▸ ЦИТИРУЕМЫЙ ТЕКСТ
--------------------------------------------------

Все эти ценности носят местный, эпизодический характер, они имеют большей частью значение для ограниченного круга современной интеллигенции больших городов западноевропейского типа и ни в каком случае не могут рассматриваться как всемирно-исторические, вечные ценности. Если они имеют существенное значение для поколения Ибсена и Ницше, то подчинять им факторы, лежащие вне современных интересов,-- значит недостаточно оценить или упустить из виду эти факторы, значит обнаружить непонимание слов "всемирная история", которые относятся не к отдельным явлениям, а ко всей их совокупности. И в большинстве случаев это приходится констатировать. До сих пор все соображения западноевропейцев о проблемах времени, пространства, движения, числа, воли, брака, все суждения о вопросах собственности, трагического и науки оставались близорукими и вызывающими сомнения. Такое положение дела есть результат постоянного стремления найти решение вопроса "вообще", вместо того чтобы понять, что для множества вопрошающих существует множество ответов, что философский вопрос есть не что иное, как скрытое желание получить определенный ответ, уже содержащийся в замаскированном виде в самом вопросе, что великие вопросы какого-нибудь времени следует рассматривать как нечто эфемерное и что поэтому необходимо допустить существование группы исторически обусловленных решений, лишь полный обзор которых (при совершенном отказе от собственных убеждений) может раскрыть тайны. Для подлинного мыслителя нет никаких абсолютно правильных или абсолютно ложных точек зрения. Перед лицом таких трудных проблем, как проблема времени или брака, совершенно недостаточно обращаться к личному опыту и внутреннему чувству, разуму, мнению предшественников или современников. Таким путем мы можем убедиться лишь в истине для нас самих, для нашего времени, но это еще не все. Другие культуры говорят другими языками. Для других людей -- другие истины. Для мыслителя эти истины либо все действительны, либо ни одна.

Теперь понятно, как мы можем расширить и углубить западноевропейскую философию истории, теперь ясно, что в круг исследования следует привлечь все явления, выходящие за пределы скромного релятивизма Ницше и его современников, и что прежде чем позволено будет сказать: теперь понятна всемирная история, теперь понят мир как история,-- должна быть достигнута крайняя утонченность чувства формы, крайнее совершенство психологического анализа, полное отречение и независимость от практических интересов, ничем не ограниченный простор горизонта.

 

9.

Всем этим произвольным, узким, извне привнесенным, продиктованным личными интересами и навязанным истории формам я противопоставляю естественный "коперниковский" образ мирового процесса, глубоко ему присущий и открывающийся только непредубежденному взору.

--------------------------------------------------

▸ СТРОКИ ДАННЫХ
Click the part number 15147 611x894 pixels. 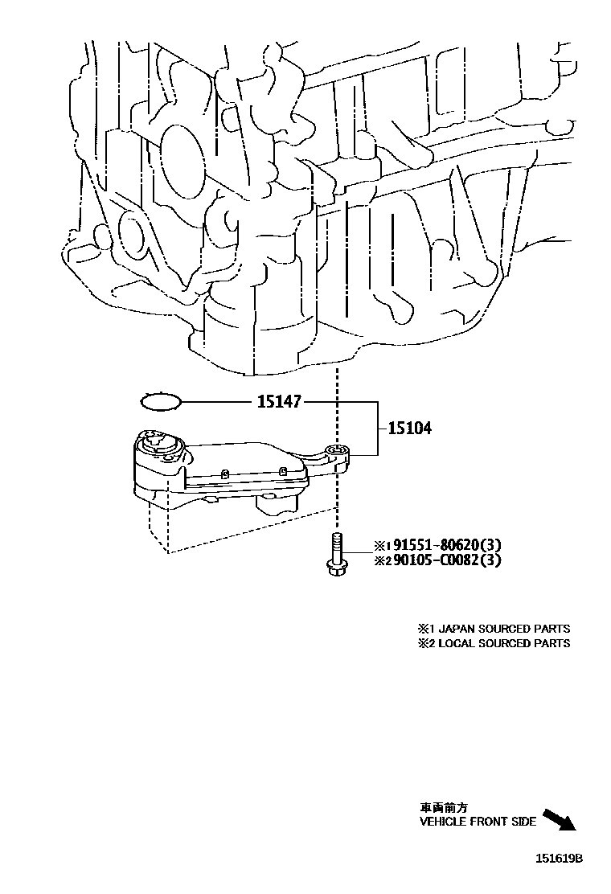[x=278, y=401]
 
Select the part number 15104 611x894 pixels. [x=409, y=429]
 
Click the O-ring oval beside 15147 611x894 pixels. [x=160, y=400]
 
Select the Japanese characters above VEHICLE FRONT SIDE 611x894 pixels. [x=443, y=807]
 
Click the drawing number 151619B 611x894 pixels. [x=559, y=859]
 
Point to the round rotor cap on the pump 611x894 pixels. [x=158, y=442]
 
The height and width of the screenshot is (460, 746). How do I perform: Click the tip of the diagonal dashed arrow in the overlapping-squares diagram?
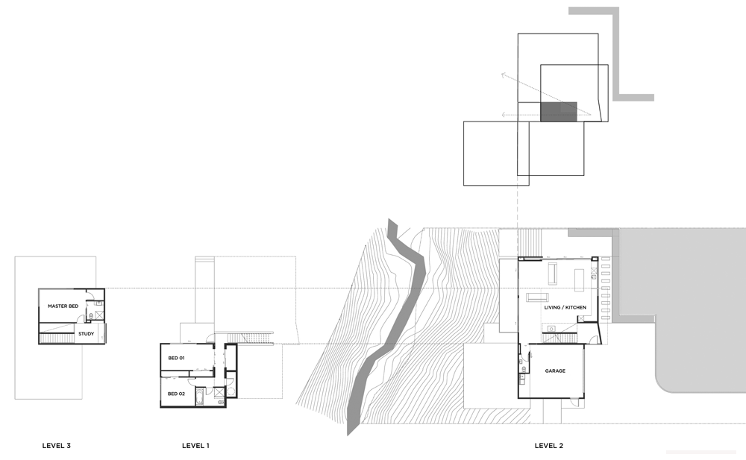coord(501,74)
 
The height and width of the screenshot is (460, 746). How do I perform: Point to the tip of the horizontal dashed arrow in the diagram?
coord(501,115)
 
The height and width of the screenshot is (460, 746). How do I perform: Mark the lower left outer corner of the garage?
coord(518,397)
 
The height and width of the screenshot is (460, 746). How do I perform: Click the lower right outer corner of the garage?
coord(584,397)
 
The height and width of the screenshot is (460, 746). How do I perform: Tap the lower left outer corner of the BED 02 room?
coord(161,407)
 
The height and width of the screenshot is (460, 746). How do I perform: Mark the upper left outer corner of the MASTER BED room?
coord(39,289)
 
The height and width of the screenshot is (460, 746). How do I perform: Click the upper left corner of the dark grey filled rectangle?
coord(541,102)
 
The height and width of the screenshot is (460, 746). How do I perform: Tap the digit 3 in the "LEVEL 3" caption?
coord(69,446)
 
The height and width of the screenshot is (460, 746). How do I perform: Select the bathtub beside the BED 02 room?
coord(200,397)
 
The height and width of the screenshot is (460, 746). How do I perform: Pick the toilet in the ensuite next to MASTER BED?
coord(91,316)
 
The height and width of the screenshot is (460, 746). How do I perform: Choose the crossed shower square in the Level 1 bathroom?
coord(219,393)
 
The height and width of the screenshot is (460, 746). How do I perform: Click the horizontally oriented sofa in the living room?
coord(538,297)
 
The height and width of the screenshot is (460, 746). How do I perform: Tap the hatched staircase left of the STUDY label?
coord(56,338)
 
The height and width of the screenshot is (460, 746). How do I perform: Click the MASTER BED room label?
coord(63,306)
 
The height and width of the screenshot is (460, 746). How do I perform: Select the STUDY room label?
coord(86,334)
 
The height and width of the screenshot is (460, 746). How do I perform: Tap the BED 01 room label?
coord(176,358)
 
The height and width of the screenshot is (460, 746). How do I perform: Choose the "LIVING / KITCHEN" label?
coord(565,307)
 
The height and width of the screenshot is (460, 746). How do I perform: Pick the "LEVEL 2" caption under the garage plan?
coord(548,446)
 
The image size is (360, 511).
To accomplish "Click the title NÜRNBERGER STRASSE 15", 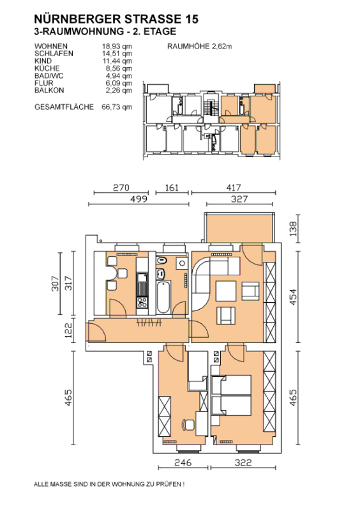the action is click(116, 19).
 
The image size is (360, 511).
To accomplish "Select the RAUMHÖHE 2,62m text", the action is click(199, 46).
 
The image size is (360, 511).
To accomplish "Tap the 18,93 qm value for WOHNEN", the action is click(117, 46).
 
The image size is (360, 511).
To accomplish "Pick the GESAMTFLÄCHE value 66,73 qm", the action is click(117, 107).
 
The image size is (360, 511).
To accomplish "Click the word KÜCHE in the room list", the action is click(47, 68).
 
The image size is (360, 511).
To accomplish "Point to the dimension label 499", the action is click(139, 199).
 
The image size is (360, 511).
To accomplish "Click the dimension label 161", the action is click(172, 188).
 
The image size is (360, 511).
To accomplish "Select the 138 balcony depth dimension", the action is click(293, 229).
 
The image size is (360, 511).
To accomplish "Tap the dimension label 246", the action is click(183, 462).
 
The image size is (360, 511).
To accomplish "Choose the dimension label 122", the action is click(69, 330).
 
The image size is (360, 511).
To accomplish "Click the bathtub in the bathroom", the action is click(163, 297).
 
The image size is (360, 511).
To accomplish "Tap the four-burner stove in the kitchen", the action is click(142, 302).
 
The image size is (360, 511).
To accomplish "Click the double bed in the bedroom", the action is click(231, 395).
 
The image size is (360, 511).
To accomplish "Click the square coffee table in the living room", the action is click(226, 291).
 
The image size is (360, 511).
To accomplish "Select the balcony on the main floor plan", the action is click(239, 227).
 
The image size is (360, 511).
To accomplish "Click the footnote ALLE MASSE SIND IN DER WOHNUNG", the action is click(109, 484).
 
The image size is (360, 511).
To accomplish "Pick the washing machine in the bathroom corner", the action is click(182, 263).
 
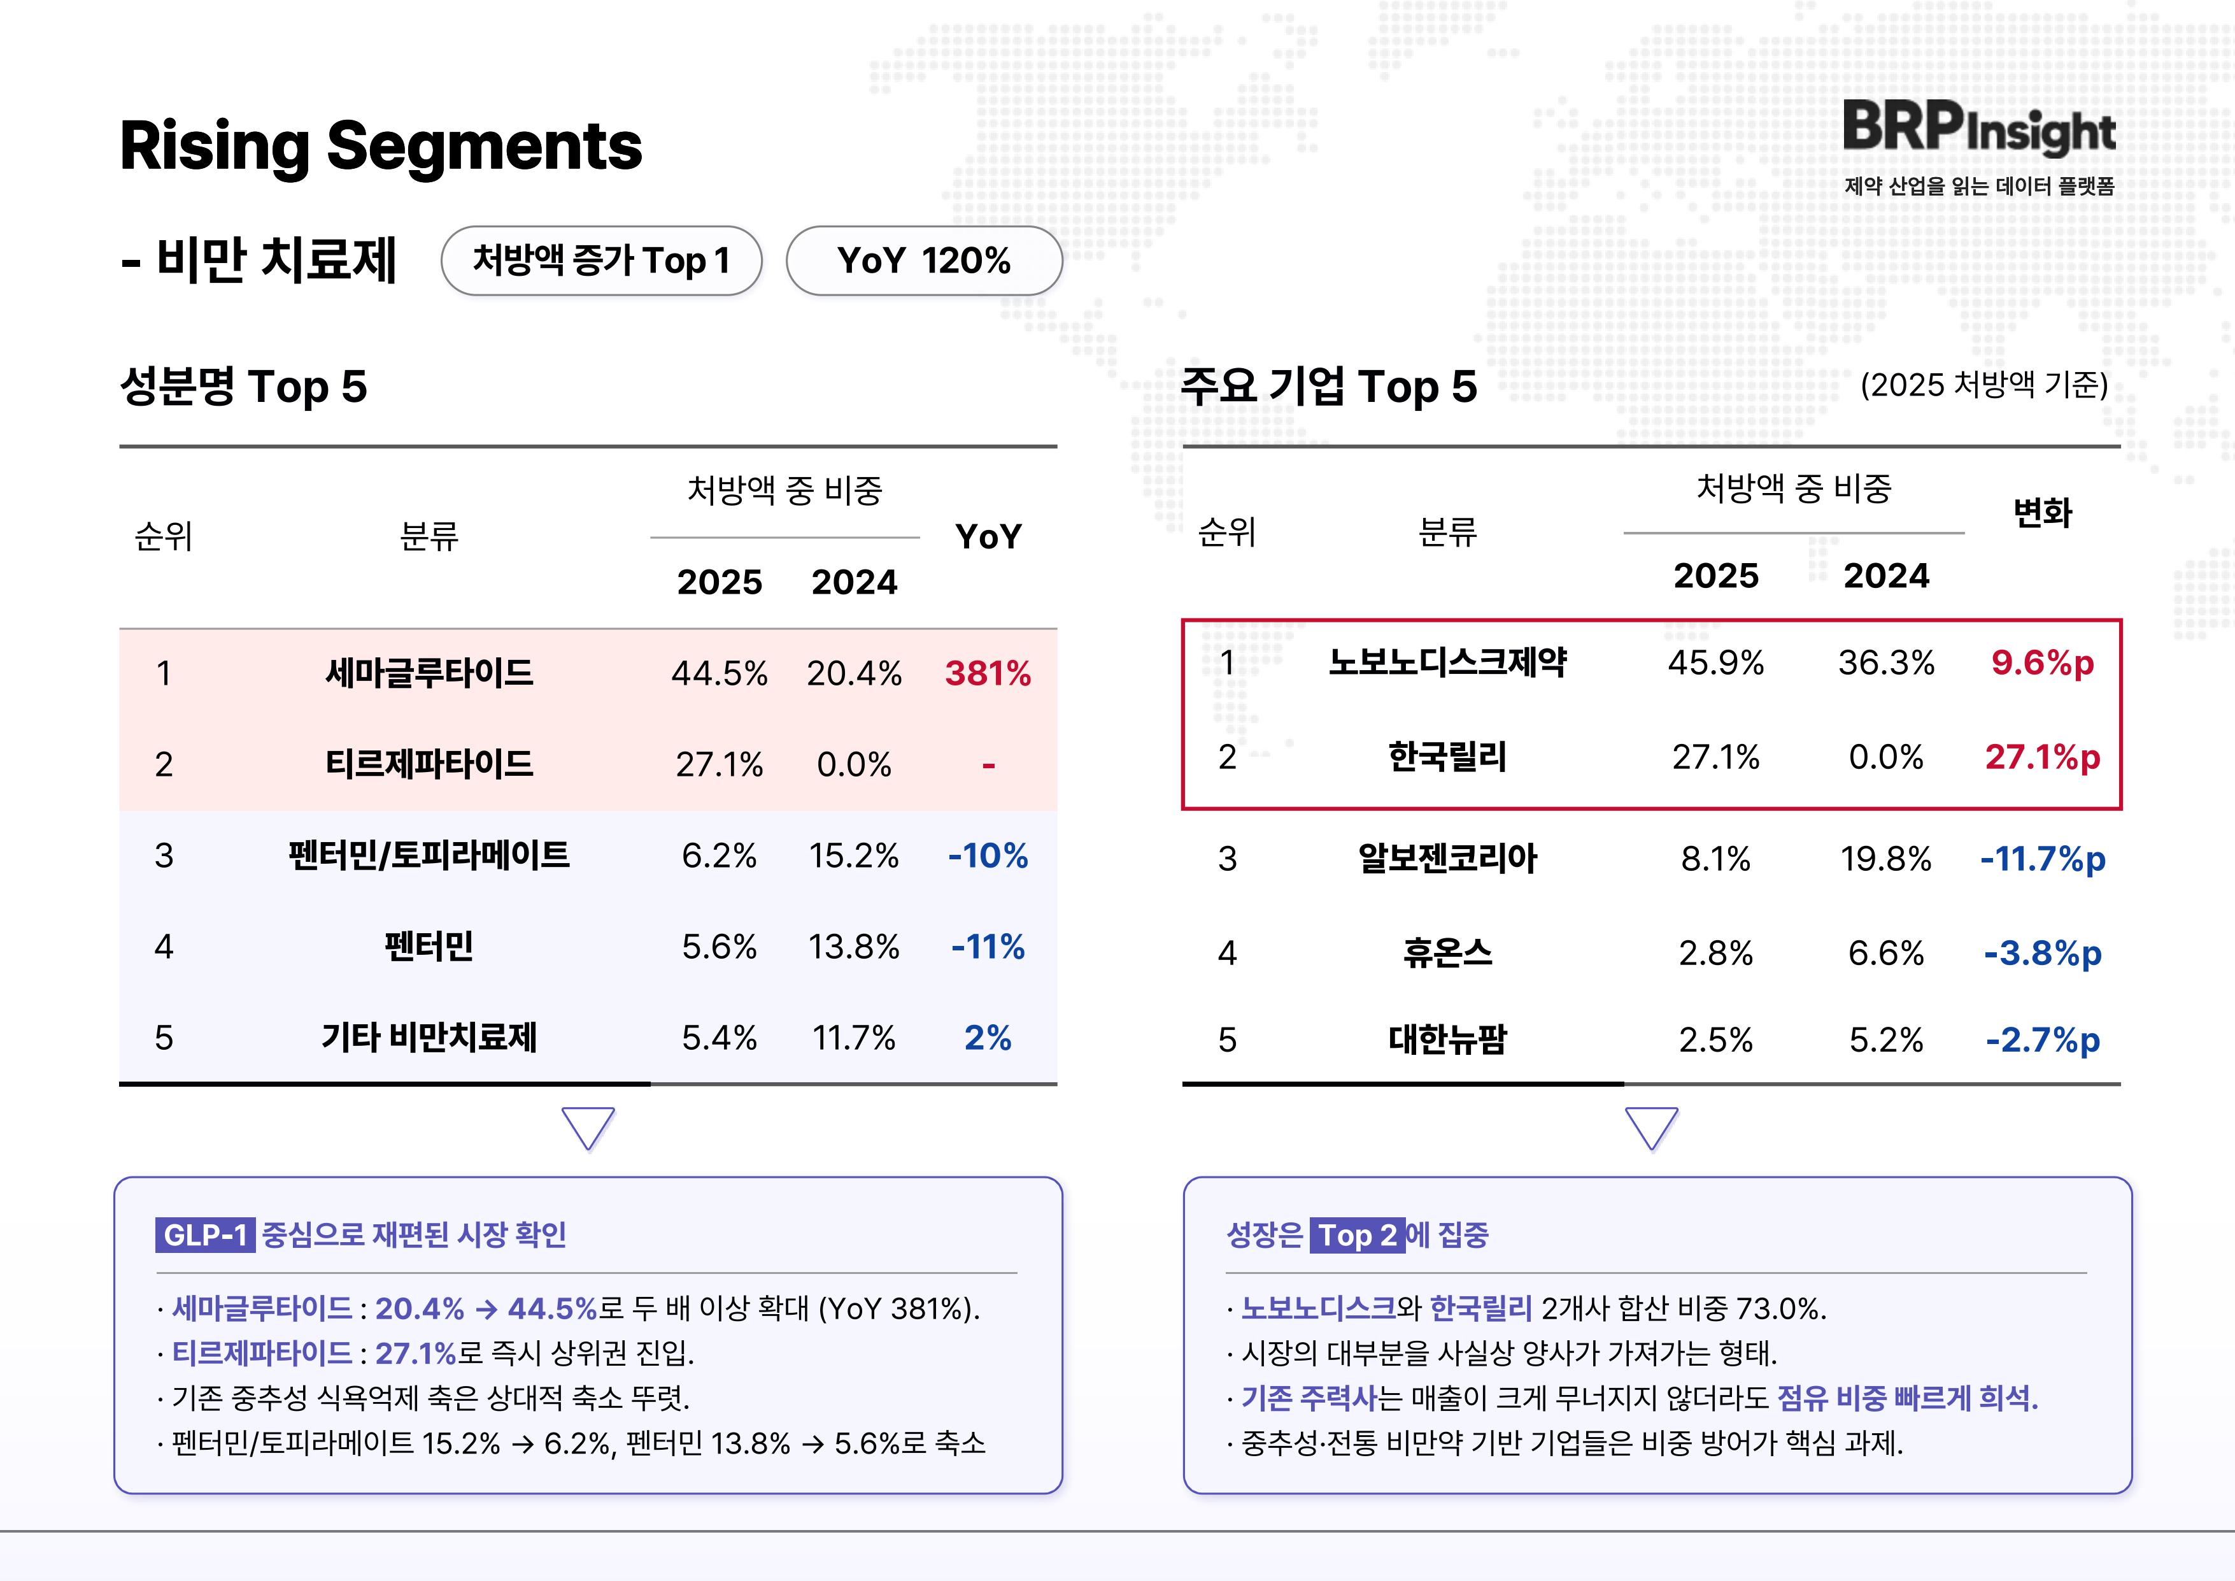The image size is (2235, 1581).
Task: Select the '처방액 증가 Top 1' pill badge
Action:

--------------------------------------------------

▸ ЧТО СДЕЛАТЬ
Подхватите отрывок о философии истории и напишите его продолжение, начиная сразу после последнего приведенного предложения. Строки данных представляют собой отдельный материал и с отрывком не связаны.

▸ ИТОГОВЫЙ РЕЗУЛЬТАТ
Следует вспомнить Гете. То, что он называл живой природой, есть то же самое, что я называю всемирной историей в самом широком смысле слова, миром как историей. Гете, с его натурой художника, ненавидел математику. Он не устает изображать жизнь, выхваченные из жизни образы в их развитии, становящееся, а не ставшее, как об этом красноречиво свидетельствуют "Вильгельм Мейстер" и "Истина и поэзия". В математике миру как организму противопоставляется мир как механизм, живому -- мертвое, образу -- закон. Всякая строчка, написанная Гете как естествоиспытателем, должна была выразить образ становления, "отчеканенную форму в ее живом развитии". Сочувствие, созерцание, сравнение, внутренняя достоверность и точная чувственная фантазия -- вот его средства приблизиться к тайнам живого явления. Но это есть средства всякого исторического исследования вообще. Других не существует. Эта божественная проницательность позволила ему произнести в вечер битвы при Вальми, у бивуачных костров, известные слова: "Отсюда и сегодня начинается новая эпоха мировой истории, и вы можете сказать, что вы присутствовали при этом". Ни один полководец, ни один дипломат, не говоря уже о философах, не чувствовал так непосредственно шагов истории. Это суждение было самым глубокомысленным из всех суждений о великих событиях истории, высказанных в тот момент, когда они совершались.

И, подобно тому как Гете исследовал развитие растительной формы из формы листа, происхождение позвоночных животных и образование геологических пластов -- судьбу природы, а не ее причинные связи,-- я хочу здесь попытаться вызвать из всего комплекса чувственно воспринимаемых деталей язык форм человеческой истории, ее периодическую структуру, ее дыхание.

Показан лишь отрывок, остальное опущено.